Sometimes, your case will settle before it goes to trial. However, if your bad faith insurance case goes to trial and the jury determines that the insurer did breach its insurance policy contract, and was acting in bad faith, you may be able to recover significant damages, including punitive damages. Punitive damages are often awarded as a way to punish the insurance company for wrongfully denying a your valid insurance claim and encouraging them and others to not do it again.
Unfortunately, this is not the case with employer-provided health insurance, which falls under the protection of federal law (i.e. ERISA). If you have health insurance provided by your employer, you give up significant rights due to ERISA. Therefore, if the insurance company wrongfully denies your health insurance claim you can only sue them for the actual cost of your medical bills—not for bad faith.

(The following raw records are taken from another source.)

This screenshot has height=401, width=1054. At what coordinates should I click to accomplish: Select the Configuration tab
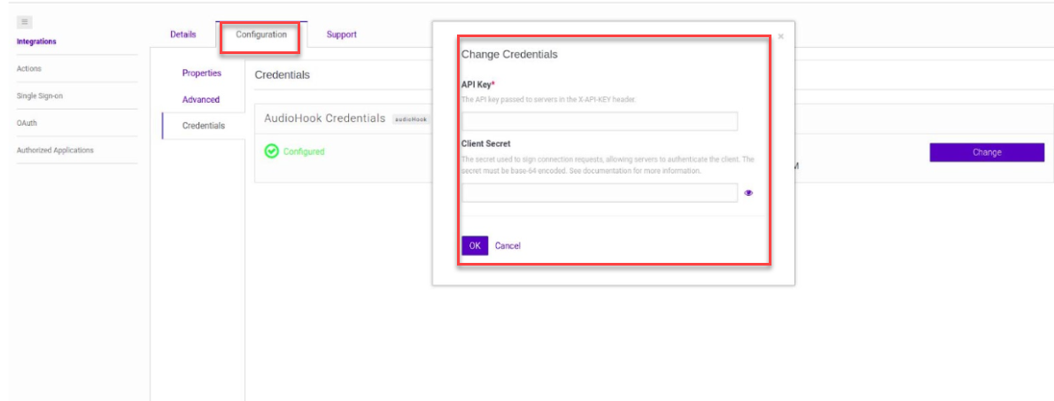[260, 35]
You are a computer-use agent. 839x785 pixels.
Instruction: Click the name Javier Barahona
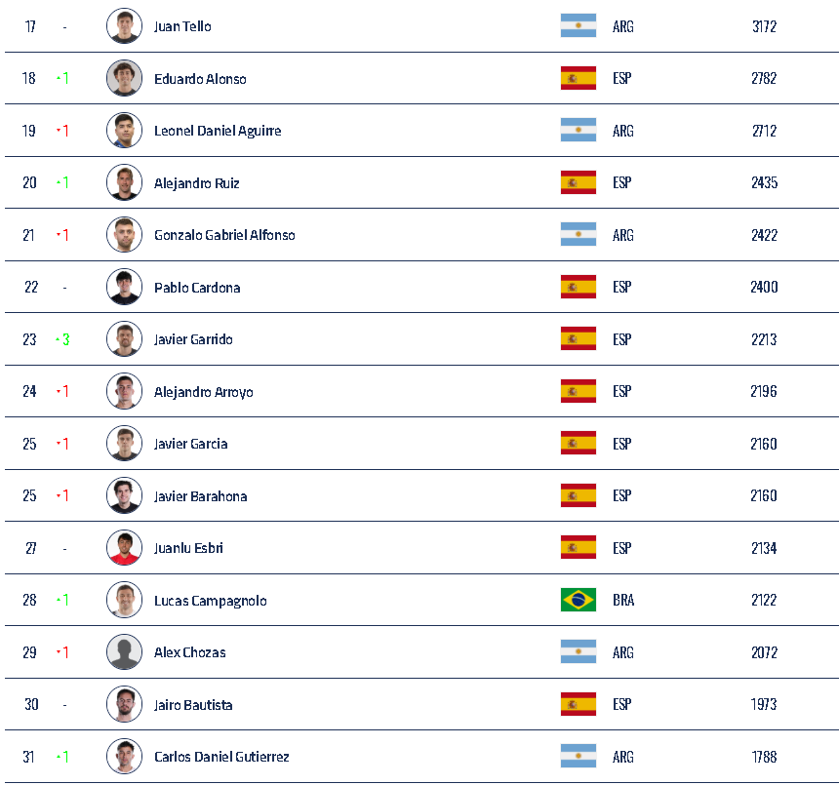click(200, 496)
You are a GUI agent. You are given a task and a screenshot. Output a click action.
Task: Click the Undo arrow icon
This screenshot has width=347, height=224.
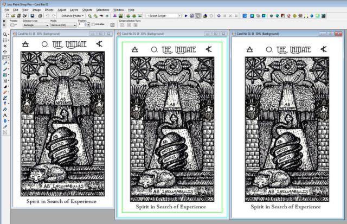48,16
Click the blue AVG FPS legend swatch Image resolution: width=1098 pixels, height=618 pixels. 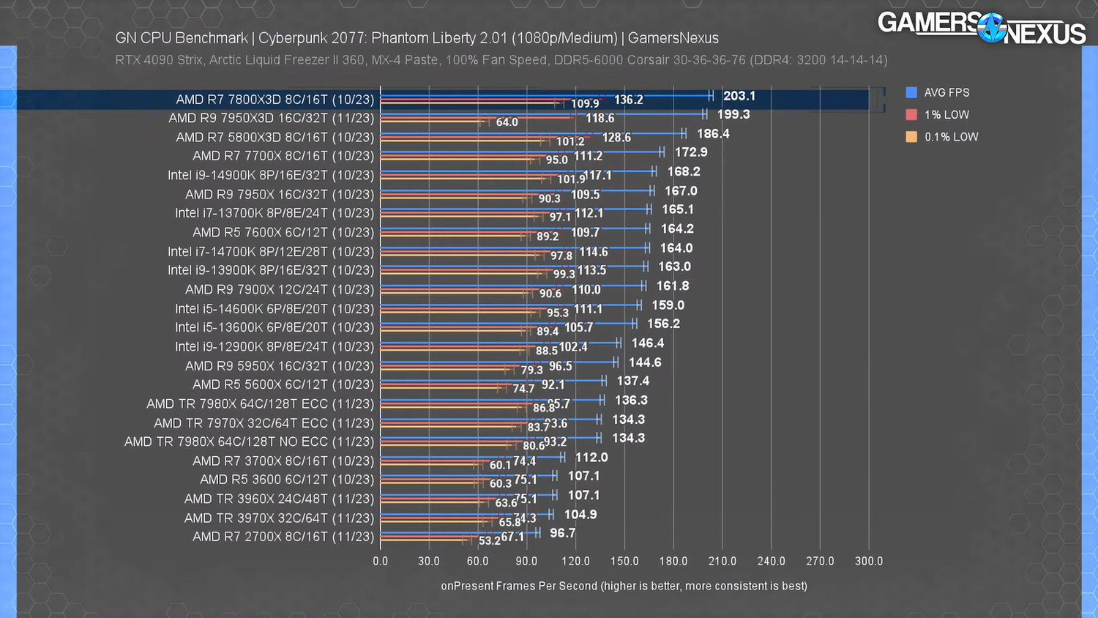pyautogui.click(x=911, y=92)
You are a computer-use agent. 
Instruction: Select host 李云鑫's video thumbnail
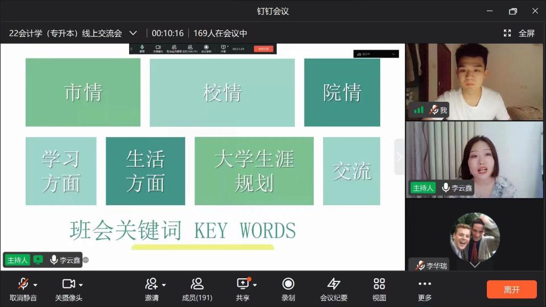[x=475, y=160]
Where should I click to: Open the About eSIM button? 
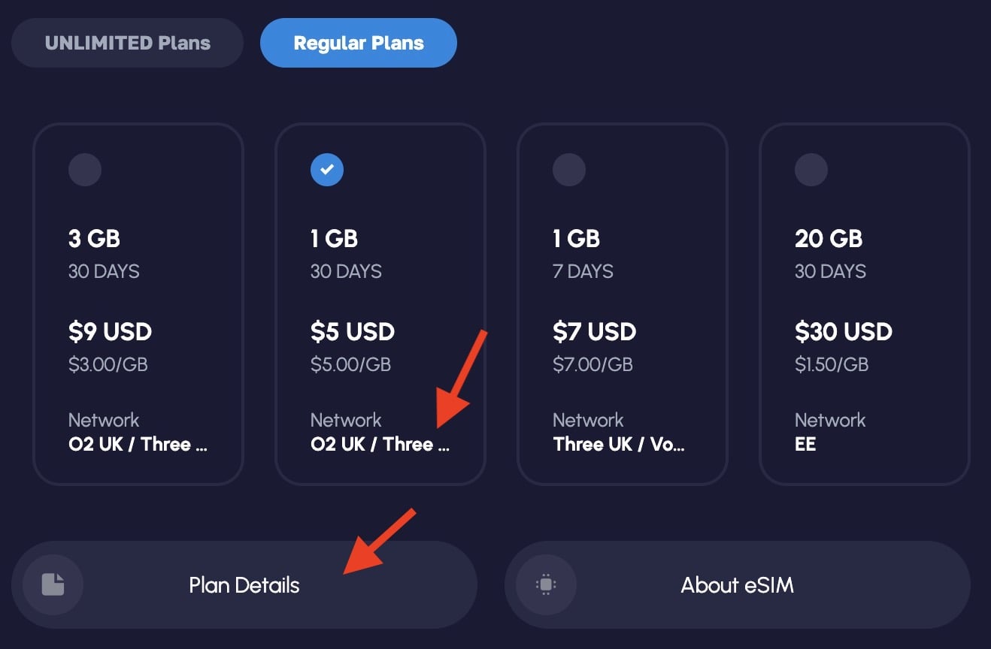pyautogui.click(x=738, y=584)
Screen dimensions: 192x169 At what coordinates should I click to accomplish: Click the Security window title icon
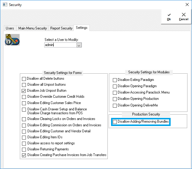(4, 5)
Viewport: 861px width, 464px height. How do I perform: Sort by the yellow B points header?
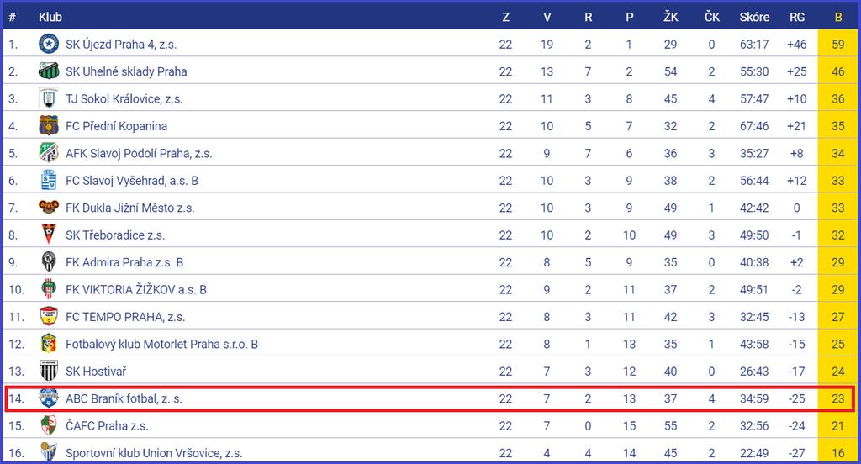click(838, 17)
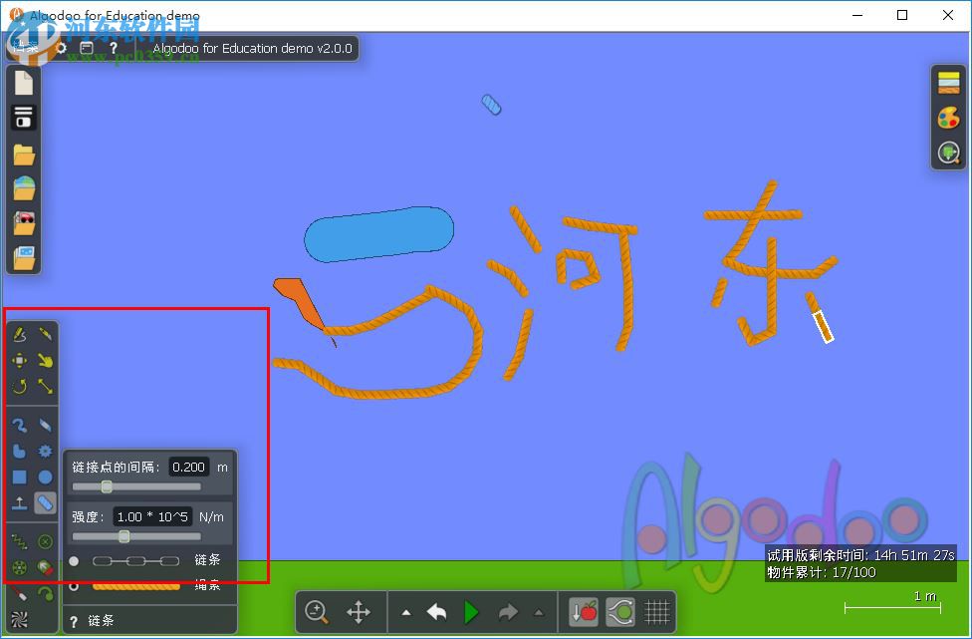972x639 pixels.
Task: Select the Knife cutting tool
Action: click(x=48, y=335)
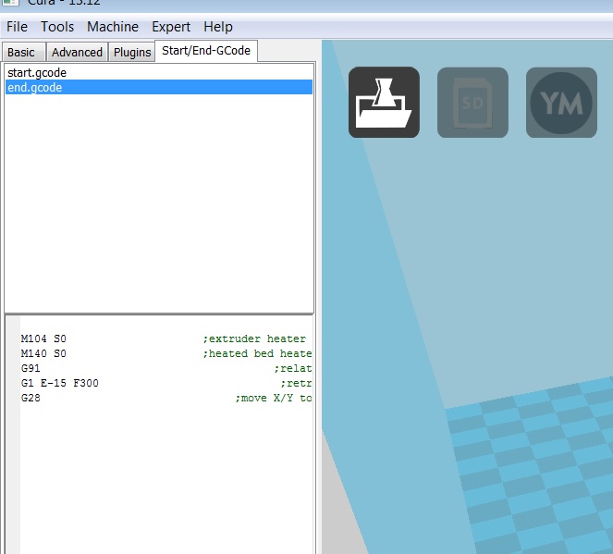
Task: Click the Load model file icon
Action: pos(384,103)
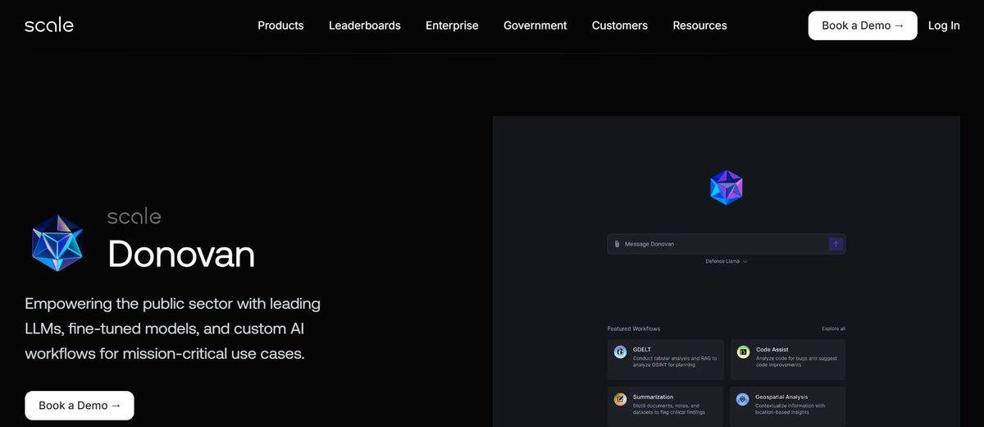The width and height of the screenshot is (984, 427).
Task: Click the attachment paperclip icon in message box
Action: tap(617, 244)
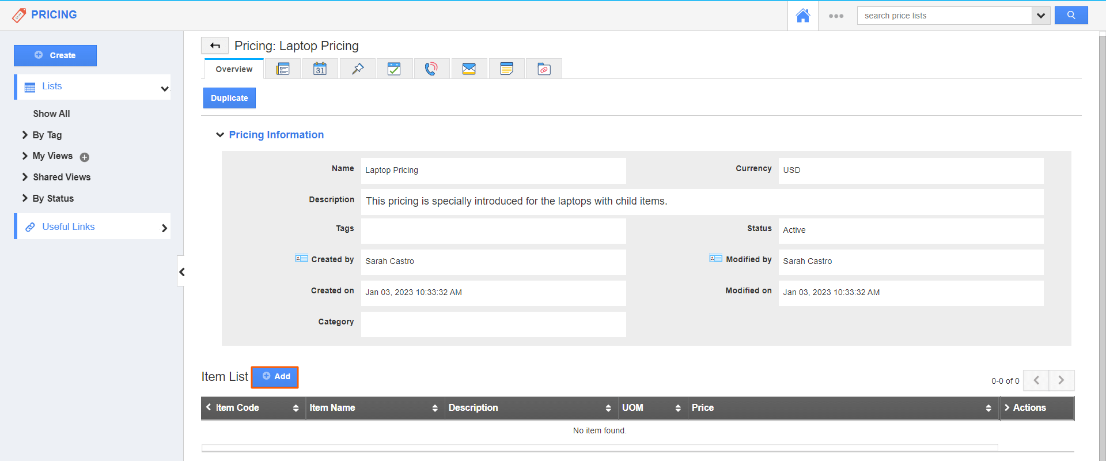Open the emails envelope tab icon
1106x461 pixels.
[x=469, y=69]
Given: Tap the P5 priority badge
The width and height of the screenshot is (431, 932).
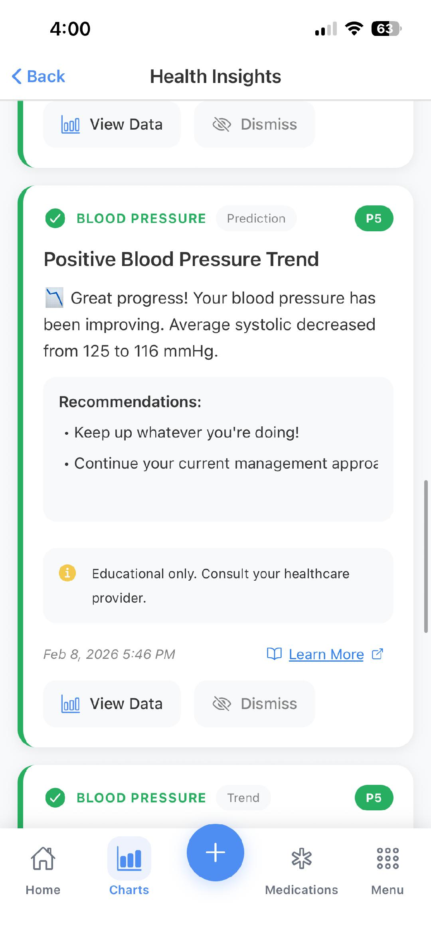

This means that there is no incentive for an employer provided health insurance company to pay for a life saving treatment that is covered under your employer provided health plan. The insurance company’s view of it is it can pay the costs now, or it can wait to see what happens, deny your claim, and know that two to three years down the road the most it will be required to pay to you (or your family if you die) is the costs of the surgery it denied you.
If you had purchased your own health insurance (most likely more expensive than your employer provided plan) coverage, you are no longer precluded by federal law (ERISA) from suing your health insurance company for wrongful denial of a valid medical claim. Instead, with the help of your insurance bad faith lawyer, you can recover “bad faith”, or punitive damages, against your personal health plan for bad faith denial of a valid claim.